I did that originally so that I can freely vary the step size to adjust the speed of the animation without taxing the processor too much.

Edit: Thanks!
Converting my calculation to your static reduced it to 5326 bytes. The only thing that frustrates me, is that I never would came up with this solution. ... And I want to be able to.

Getting rid of the modulo got it down to 5234 bytes.

Although as I learned from earlier in this thread I used byte instead of int.

Hmm ... 774 bytes ... almost enough to use untouched 6 pixels ...(just kidding, I won't even try to try that)

Is it for a ATmega8 ?
You can try a different bootloader. With optiboot, there is 7680 bytes of flash memory for the sketch. If you do use that, you have to make a new board in the "boards.txt" file.

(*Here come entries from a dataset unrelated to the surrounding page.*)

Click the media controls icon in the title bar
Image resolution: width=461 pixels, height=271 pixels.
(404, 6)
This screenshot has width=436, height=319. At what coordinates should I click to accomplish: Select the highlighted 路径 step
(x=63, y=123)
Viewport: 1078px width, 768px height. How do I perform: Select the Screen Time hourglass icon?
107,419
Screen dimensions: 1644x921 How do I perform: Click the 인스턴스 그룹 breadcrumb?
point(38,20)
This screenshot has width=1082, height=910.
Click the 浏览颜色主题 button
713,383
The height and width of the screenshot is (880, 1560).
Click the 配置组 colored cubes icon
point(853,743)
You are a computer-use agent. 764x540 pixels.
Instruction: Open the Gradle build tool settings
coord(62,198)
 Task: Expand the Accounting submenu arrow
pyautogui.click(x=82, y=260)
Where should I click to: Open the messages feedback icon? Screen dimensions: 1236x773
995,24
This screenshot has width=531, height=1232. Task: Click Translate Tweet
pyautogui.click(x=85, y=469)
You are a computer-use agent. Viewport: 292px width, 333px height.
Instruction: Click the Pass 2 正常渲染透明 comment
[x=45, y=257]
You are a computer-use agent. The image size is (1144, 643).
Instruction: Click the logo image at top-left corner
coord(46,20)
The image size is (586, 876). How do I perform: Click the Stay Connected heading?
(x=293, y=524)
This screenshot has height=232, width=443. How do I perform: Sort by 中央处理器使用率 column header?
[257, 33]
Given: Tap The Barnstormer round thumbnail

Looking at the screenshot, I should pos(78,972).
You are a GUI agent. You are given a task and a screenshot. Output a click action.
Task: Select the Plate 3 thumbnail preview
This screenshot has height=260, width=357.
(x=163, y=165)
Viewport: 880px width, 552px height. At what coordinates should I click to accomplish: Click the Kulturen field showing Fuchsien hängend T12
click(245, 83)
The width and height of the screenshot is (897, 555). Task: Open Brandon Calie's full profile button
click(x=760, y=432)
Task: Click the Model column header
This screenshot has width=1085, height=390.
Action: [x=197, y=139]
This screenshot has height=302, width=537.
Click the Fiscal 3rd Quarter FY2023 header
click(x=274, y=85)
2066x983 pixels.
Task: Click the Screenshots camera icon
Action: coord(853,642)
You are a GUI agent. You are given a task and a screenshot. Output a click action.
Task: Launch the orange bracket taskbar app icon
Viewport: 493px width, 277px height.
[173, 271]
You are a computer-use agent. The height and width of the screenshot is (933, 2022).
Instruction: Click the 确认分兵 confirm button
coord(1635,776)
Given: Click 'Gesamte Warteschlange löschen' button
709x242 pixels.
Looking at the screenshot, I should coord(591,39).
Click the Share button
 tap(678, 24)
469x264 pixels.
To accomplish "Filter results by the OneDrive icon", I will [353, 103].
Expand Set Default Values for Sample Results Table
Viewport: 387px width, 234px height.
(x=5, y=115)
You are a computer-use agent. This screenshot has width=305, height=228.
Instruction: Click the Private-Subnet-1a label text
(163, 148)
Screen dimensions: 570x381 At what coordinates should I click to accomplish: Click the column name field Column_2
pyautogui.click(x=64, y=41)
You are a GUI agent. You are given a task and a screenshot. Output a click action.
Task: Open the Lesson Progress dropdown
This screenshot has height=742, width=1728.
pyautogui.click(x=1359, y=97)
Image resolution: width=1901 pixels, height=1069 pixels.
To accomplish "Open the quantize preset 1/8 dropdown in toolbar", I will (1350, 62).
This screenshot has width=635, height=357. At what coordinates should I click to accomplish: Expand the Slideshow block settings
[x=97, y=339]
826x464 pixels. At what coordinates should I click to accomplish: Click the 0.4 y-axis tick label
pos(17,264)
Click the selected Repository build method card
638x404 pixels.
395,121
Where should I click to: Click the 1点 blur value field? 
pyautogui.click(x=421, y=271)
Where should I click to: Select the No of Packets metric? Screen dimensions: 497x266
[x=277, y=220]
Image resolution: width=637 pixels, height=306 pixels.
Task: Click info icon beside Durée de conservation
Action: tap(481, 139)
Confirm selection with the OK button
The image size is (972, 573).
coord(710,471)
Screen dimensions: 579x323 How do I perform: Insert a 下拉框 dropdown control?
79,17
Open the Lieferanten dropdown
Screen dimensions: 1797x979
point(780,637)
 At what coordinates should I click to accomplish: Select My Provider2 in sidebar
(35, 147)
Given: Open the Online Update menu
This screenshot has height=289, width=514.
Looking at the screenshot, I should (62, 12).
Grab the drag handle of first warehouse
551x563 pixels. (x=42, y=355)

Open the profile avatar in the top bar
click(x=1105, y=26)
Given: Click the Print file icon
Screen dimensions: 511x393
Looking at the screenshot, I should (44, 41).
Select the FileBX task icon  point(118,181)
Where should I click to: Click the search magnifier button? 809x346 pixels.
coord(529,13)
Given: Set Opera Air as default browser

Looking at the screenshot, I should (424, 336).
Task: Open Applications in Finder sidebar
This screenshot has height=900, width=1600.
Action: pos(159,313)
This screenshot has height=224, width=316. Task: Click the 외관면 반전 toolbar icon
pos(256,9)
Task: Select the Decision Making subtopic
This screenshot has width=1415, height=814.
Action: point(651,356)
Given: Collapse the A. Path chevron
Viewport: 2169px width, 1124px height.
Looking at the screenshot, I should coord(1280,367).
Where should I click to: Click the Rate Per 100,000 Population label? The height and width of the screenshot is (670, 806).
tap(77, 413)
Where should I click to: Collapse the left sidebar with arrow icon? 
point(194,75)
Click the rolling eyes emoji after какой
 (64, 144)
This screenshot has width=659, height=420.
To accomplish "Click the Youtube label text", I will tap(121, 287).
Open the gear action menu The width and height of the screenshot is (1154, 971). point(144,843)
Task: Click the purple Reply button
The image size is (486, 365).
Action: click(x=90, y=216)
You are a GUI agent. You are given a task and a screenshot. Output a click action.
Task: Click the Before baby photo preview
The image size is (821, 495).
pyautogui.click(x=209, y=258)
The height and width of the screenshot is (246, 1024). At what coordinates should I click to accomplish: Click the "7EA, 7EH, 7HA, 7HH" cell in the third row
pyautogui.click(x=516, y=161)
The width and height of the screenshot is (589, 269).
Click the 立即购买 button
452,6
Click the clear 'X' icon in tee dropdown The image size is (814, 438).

You use one line with floating point. If you don't use floating point and the Neopixel library does not use it, then the floating point library does not have to be linked in.
That is why the optimization by david_2018 is a very good proposal.

Everywhere you use millis(), you use it in the wrong way. Do not compare millis() with a a value and do not add something to a millis-related-value.

Koepel:
Is it for a ATmega8 ?

No a Tiny85 ...(digispark clone ... would have loved to buy a genuine one ...but they don't produce them anymore)
Edit: It WAS a ATTiny85 ... now it's trash (turns out the enamel wire had a bad coating on it ... which I wanted to use So the wires don't show up ... well at least it was a nice firework [the wires burned rather nicely when they did shorted out])

There is enough ram left ... rom is what is full ... I try to squeeze it into a digispark

Since the AVR is an 8bit CPU, it takes twice as many instruction (in general) to do something to an Int as it does to do the same thing to a byte. In addition to the extra RAM usage.